= What the task requires =
In the listing that follows, how many lines hold the string "coordinates"? Answer with the number only.

[Data shown — start]

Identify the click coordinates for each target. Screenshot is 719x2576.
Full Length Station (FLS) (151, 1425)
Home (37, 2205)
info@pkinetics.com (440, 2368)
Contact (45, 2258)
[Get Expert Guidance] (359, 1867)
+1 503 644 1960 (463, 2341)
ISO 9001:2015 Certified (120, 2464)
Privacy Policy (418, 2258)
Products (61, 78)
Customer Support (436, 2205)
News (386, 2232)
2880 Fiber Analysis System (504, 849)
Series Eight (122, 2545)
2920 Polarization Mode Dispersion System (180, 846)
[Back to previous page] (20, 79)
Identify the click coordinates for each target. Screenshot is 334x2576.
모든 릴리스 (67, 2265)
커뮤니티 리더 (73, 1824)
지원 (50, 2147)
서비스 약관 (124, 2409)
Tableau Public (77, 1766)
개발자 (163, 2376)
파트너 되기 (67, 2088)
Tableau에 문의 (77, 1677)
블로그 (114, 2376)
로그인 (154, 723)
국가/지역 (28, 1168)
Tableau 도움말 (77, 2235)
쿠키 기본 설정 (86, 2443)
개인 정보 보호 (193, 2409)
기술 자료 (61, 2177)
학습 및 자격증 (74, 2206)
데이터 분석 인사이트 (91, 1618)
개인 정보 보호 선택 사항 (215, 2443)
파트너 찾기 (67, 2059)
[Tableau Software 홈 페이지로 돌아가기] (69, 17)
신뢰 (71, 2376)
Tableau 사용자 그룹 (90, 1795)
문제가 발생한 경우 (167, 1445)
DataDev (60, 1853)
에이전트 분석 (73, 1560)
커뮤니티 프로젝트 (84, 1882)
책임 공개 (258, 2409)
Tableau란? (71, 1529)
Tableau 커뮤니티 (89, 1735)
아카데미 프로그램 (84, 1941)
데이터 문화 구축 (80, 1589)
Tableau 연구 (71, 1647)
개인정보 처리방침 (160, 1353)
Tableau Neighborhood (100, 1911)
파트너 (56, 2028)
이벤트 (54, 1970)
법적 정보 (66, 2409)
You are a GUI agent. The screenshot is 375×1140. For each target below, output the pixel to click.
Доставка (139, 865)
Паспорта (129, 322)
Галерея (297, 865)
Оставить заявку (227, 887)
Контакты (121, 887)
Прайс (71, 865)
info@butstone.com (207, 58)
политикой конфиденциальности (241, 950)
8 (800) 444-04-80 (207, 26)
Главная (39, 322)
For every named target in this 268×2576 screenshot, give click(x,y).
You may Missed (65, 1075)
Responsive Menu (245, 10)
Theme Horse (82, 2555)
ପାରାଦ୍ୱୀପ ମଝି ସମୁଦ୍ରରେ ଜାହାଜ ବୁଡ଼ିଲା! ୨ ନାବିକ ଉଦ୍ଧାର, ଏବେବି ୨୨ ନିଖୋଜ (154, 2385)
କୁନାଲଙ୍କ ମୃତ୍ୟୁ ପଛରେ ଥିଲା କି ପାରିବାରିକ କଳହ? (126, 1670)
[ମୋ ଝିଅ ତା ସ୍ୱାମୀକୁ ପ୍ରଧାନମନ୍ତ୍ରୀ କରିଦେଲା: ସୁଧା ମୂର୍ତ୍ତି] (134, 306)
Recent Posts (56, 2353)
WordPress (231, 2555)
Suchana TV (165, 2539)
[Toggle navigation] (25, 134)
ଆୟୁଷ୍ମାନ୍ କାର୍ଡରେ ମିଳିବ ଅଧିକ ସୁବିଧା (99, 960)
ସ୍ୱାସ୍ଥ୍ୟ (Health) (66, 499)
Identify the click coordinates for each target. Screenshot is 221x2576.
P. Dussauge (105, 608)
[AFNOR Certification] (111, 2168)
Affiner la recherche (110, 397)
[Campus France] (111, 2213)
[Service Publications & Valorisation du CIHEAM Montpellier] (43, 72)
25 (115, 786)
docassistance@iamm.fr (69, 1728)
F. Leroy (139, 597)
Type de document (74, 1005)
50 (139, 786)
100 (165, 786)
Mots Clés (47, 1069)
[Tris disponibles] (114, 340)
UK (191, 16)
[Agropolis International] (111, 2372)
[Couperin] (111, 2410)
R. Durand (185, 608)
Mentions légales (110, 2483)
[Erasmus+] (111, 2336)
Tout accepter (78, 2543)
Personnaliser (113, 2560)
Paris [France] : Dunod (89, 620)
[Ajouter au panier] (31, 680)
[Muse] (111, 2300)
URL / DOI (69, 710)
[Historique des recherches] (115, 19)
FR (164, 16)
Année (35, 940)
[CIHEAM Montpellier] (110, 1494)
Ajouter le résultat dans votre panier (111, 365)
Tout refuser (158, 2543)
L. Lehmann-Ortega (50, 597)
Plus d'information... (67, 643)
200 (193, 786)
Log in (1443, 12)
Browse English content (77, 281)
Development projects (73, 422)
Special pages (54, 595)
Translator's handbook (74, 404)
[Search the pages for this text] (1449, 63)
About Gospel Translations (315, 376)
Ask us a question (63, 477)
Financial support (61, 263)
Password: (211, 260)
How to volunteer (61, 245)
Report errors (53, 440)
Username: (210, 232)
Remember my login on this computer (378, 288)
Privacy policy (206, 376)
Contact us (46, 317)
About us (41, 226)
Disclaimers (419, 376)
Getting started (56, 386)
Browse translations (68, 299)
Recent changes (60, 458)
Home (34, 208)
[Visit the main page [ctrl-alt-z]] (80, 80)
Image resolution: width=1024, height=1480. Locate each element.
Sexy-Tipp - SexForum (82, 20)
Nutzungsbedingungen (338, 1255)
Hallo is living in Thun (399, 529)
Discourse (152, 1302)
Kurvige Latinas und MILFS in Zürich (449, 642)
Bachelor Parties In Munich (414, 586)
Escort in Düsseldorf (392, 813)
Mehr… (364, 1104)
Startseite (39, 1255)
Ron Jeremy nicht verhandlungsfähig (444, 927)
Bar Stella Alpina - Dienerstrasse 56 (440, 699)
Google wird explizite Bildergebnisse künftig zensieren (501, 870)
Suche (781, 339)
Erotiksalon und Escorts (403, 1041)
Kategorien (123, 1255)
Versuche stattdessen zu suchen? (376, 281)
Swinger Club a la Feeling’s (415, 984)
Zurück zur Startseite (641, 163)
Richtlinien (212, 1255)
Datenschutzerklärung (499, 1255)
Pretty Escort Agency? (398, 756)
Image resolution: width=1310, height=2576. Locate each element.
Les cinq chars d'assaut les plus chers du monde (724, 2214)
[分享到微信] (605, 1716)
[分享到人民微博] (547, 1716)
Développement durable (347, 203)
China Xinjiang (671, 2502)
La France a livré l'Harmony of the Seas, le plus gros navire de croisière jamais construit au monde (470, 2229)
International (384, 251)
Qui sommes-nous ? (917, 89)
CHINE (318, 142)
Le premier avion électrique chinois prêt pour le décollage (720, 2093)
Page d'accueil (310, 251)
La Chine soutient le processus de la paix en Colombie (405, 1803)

[Data shown — finish]

= Solution for this task =
3